◆ **Selected text**
____________________

What Does a Water Quality Scientist Do?

Water quality scientists are vital to the environment and to public health. Two main areas of consideration for these scientists are raw water, including lakes and rivers, and treated water, which is water filtered and disinfected at a water treatment plant. Additionally, these scientists often specialize in drinking water, ground water or surface water. They are responsible for all aspects of water quality and they analyze water samples and set standards for water purity in accordance with legislation.

What Are The Professional Duties of a Water Quality Scientist?

Water Quality Scientists routinely evaluate water samples, using set standards. They perform scientific tests to determine toxin or pollutant levels in the water, and whether there are high microbial levels. If samples fall short of the standards, the scientist investigates the violations.

Some of the tasks Water Quality Scientists perform on the job are:
• Taking of water samples
• Testing the samples
• Analyzing data from the tests
• Visiting, and investigating the sites of reported violations
• Working with customers and government representatives

Why Water Quality Scientists Are Important

According to Water.org approximately 3.4 million people die each year from a water-related disease. There is a limited supply of water and it is vital that we preserve it, and keep it clean. With the worldwide explosion of manufacturing and the emphasis on a “green planet,” this care for our water supply is increasingly difficult. That is why Water Quality Scientists are in demand today. In the course of their duties, they study the effect of water pollution on the environment and on human health. In addition, the increasing costs of goods and services makes likely that businesses will defer replacing old water delivery systems (pipes), and water quality scientists study the long term effect this has on water quality. Scientists can make water delivery more efficient by studying and reporting on what happens to water after it leaves the treatment plant. The encroachment of society upon virgin land dictates that the scientists study the effect of activities and buildings in proximity to bodies of water upon the purity of the water. Besides the unintended effect that humans have on the water, there is also contamination from industrial waste. Water Quality Scientists, after determining that there is contamination, often act as advisors to the businesses involved. They may also be witnesses in legal proceedings against negligent manufacturers.

____________________

◆ **Record set**
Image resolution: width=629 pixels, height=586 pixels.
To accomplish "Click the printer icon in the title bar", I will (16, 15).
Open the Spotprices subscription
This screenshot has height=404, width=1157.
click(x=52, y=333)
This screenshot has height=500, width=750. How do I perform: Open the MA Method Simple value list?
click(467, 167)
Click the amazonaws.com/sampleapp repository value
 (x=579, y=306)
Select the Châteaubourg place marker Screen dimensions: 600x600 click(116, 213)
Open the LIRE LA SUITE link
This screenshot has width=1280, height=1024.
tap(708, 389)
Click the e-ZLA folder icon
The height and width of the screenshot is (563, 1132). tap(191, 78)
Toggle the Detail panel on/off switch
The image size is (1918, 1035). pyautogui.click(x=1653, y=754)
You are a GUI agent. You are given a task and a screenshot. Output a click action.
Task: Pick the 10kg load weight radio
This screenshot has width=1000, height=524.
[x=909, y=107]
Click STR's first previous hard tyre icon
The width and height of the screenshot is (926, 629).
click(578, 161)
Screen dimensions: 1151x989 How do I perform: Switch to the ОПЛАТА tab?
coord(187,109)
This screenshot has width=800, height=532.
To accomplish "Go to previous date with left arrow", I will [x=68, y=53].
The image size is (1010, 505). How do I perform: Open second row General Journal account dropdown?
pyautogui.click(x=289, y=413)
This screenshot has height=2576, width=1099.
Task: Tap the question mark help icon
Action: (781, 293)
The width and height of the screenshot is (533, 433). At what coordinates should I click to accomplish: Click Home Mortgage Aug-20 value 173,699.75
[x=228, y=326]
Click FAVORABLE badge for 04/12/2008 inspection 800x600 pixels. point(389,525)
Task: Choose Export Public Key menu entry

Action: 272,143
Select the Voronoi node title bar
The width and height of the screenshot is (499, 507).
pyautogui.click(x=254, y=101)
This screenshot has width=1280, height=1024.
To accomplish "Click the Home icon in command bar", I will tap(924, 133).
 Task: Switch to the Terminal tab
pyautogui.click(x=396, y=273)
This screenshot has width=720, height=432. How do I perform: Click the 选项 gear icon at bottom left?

____________________

◆ **Required tasks**
1 – Answer these questions from the water quality scientist text:
(a) What are the two main areas of consideration for these scientists?
(b) How many people die each year from a water-related disease, according to Water.org?
(c) In legal proceedings against negligent manufacturers, what role may these scientists take?
2 – From the water quality scientist text, return the passage that begins at the words "Water quality scientists are vital" and ends after "accordance with legislation.", copied word for word.
3 – Resume the water quality scientist text after its final sentence, in the same style.
The listing is separate material with no connection to the water quality scientist text.

◆ **Responses per task**
1 –
(a) Raw water, including lakes and rivers, and treated water, which is filtered and disinfected at a water treatment plant.
(b) Approximately 3.4 million.
(c) They may serve as witnesses.

2 –
Water quality scientists are vital to the environment and to public health. Two main areas of consideration for these scientists are raw water, including lakes and rivers, and treated water, which is water filtered and disinfected at a water treatment plant. Additionally, these scientists often specialize in drinking water, ground water or surface water. They are responsible for all aspects of water quality and they analyze water samples and set standards for water purity in accordance with legislation.

3 –
What Education Must Water Quality Scientists Have?

At minimum, according to the website Work for Water, Water Quality Scientists must have a university, or tertiary, degree in chemistry, earth science, biology or related disciplines. Because there are few entry-level jobs in the field, most scientists will specialize in one aspect of water quality. These people must also have good science skills, including accumulating and translation of data. They have to be good communicators as well because some of the scientists at higher levels become liaisons to government agencies and work in education.

With greater urbanization and the increase in world population, world leaders and businessmen alike are concerned for the safety of the water supply. Water Quality Scientists are in a burgeoning field.